Application of Gabriella Miller Kids First Pediatric Research Data to a Predictive Model of Neuroblastoma

NIH RePORTER · NIH · R03 · $156,500 · view on reporter.nih.gov ↗

Abstract

Project Summary There is currently no diagnostic tool to accurately predict pediatric neuroblastoma disease outcome that is based on the mechanistic nature of the disease and genomic information of a child’s tumor. Neuroblastoma is a solid, cancerous tumor of the sympathetic nervous system (SNS) that accounts for half of all cancers in infants younger than 1 year. Uncertainties in the trajectory of disease progression has led to aggressive radiation and chemotherapy treatments that often result in long-term developmental disabilities for children.

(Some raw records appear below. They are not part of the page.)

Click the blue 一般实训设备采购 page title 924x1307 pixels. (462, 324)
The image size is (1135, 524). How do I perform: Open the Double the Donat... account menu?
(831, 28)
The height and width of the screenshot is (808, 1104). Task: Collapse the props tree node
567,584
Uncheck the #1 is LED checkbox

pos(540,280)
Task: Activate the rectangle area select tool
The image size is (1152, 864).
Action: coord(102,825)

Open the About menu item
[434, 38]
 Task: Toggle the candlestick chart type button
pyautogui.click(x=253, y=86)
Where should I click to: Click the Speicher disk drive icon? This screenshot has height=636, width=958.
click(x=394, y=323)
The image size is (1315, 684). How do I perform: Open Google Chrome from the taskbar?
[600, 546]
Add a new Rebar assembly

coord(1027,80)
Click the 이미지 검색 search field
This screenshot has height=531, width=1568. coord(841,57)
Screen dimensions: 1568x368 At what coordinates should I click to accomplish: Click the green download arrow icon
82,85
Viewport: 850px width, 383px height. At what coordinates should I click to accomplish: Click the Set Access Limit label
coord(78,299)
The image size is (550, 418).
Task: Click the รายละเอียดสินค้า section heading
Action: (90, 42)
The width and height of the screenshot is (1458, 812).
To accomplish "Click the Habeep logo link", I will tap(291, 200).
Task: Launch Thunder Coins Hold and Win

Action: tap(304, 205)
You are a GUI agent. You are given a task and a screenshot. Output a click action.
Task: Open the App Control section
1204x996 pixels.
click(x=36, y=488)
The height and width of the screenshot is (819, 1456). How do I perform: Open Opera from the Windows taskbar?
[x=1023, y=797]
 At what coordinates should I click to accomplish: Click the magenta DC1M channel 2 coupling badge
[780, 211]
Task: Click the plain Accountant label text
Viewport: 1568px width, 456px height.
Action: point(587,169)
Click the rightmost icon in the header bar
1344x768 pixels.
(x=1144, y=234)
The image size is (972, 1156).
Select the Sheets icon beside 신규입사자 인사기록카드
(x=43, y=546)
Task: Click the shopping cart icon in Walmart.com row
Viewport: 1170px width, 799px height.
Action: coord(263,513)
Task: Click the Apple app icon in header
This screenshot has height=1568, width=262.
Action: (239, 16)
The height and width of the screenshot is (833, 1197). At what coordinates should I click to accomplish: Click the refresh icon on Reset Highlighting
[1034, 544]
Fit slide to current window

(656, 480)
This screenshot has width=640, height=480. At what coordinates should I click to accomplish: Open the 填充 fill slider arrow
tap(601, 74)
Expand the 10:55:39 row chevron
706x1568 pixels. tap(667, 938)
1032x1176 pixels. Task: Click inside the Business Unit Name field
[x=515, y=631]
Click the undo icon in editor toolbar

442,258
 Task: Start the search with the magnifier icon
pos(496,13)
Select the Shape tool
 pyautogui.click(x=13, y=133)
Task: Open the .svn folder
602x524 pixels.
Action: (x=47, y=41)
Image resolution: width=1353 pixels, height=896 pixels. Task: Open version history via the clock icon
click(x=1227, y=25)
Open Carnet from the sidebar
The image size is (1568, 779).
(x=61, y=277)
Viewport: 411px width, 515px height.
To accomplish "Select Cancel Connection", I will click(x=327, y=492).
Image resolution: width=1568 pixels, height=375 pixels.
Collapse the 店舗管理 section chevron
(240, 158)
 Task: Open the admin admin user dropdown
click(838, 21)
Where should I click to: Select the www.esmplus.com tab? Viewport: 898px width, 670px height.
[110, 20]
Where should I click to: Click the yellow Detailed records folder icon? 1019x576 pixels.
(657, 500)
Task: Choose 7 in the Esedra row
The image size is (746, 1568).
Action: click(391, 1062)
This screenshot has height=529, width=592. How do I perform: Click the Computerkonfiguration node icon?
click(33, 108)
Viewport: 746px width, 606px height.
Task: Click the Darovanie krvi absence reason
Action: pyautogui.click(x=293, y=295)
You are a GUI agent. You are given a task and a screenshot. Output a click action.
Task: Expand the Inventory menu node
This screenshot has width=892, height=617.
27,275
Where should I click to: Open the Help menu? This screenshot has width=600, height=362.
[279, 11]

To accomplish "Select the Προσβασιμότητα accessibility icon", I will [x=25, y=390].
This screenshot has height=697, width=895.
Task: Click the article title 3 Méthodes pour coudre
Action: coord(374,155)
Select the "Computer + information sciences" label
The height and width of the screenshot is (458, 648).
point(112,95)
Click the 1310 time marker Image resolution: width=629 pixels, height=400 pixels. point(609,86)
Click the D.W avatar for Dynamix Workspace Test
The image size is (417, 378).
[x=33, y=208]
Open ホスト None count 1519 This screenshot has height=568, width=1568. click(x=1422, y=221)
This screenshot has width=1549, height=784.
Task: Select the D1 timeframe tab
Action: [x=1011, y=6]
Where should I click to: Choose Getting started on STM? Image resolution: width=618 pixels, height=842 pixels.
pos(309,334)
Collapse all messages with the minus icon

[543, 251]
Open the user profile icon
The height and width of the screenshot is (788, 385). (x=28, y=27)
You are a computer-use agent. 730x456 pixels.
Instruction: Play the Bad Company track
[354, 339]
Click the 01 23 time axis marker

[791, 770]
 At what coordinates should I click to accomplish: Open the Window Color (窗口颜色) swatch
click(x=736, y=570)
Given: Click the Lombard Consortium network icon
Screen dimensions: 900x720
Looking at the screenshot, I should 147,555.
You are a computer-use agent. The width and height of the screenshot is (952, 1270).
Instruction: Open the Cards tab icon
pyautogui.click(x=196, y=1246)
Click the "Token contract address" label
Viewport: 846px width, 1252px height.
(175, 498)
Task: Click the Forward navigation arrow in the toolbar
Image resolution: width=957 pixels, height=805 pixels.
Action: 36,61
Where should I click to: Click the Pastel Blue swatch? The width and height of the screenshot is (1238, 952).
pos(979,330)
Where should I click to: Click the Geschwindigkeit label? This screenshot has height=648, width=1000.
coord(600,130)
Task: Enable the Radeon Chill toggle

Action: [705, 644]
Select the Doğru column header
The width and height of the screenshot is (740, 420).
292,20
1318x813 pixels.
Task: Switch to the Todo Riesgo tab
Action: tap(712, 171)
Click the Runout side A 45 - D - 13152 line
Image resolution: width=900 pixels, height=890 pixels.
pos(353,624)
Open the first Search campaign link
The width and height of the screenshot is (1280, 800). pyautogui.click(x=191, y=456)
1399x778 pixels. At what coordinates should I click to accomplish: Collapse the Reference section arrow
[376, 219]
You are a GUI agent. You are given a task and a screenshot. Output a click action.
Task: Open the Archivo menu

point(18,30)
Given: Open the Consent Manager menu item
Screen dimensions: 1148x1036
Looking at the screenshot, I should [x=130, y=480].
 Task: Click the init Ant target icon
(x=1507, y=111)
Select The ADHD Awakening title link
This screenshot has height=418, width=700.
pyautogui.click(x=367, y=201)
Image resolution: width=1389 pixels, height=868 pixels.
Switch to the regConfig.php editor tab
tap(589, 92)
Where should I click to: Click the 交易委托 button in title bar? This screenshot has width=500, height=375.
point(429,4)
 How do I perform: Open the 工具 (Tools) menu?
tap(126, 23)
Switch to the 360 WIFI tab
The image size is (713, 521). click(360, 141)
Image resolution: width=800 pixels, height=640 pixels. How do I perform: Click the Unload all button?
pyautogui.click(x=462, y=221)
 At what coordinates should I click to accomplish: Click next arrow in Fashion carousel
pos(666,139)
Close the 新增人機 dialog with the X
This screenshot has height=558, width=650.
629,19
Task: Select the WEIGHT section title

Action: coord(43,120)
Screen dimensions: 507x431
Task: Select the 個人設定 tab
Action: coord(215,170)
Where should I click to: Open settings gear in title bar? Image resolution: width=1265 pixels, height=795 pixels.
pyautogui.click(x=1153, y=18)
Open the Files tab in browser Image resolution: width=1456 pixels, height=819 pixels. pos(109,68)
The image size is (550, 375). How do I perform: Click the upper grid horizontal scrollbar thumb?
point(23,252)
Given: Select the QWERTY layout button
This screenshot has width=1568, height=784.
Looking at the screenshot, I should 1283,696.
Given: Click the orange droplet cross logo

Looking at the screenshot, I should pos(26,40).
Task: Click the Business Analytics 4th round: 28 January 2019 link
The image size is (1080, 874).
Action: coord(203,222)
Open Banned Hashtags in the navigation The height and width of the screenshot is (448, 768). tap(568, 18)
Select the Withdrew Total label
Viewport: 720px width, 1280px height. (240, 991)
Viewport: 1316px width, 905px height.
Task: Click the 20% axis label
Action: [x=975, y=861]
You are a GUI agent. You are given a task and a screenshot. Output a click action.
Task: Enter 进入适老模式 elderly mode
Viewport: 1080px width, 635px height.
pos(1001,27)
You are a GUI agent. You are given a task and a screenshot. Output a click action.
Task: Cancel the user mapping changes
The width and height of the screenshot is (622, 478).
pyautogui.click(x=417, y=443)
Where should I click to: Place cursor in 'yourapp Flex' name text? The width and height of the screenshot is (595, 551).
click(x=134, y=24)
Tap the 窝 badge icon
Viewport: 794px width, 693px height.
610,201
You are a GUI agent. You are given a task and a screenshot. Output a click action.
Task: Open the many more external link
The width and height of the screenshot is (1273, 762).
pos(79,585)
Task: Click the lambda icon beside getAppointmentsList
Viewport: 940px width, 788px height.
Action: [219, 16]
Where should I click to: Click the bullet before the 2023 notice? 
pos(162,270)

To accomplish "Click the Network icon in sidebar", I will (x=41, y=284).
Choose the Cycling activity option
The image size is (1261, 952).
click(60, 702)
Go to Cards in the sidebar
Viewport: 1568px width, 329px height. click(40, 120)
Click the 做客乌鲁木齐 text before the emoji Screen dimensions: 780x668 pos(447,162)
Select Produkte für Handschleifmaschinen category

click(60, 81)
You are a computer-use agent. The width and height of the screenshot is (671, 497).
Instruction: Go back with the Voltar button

Determination of the critical drivers of neuroblastoma initiation and assessment of their interactions for an individual child would help target chemotherapy and limit over-treatment, possibly resulting in an increased quality of life and infant survival. Our solution to this problem is to develop a predictive artificial intelligence algorithm (PredictNeuroB) and use genomic input from a child’s tumor to test its predictive strengths to predict disease progression, identify critical disease drivers and compare results to current clinical statistical-based algorithms. PredictNeuroB is based on the network interactions of receptor tyrosine kinase (RTK) developmental signals and is supported by our discovery of a critical role for trkB and its ligand brain-derived neurotrophic factor (BDNF) during SNS development. Our published model’s prediction of early stage neuroblastoma (for infants 0-2yrs old) using genomic information of 77 children is more accurate than any current clinical prognostic (Kasemeier-Kulesa et al., 2018). In this study, we propose to strengthen the predictive capability of our model for a broader class of patient data (age, stage of disease, chromosome status, MYCN amplification) by applying Gabriella Miller Kids First neuroblastoma databases. Further, we will perform in silico perturbations of the algorithm to determine critical drivers capable of altering neuroblastoma outcome states. At the conclusion of our study, by using a larger set of patient-derived data with associated clinical and disease outcome information, we expect our PredictNeuroB model will prove highly predictive for a broad class of neuroblastoma patients and support clinical decision making in disease treatment and targeted drug therapies.

Key facts

NIH application ID
10757183
Project number
7R03HD105079-03
Recipient
UNIVERSITY OF NOTRE DAME
Principal Investigator
PAUL KULESA
Activity code
R03
Funding institute
NIH
Fiscal year
2022
Award amount
$156,500
Award type
7
Project period
2022-12-23 → 2024-03-31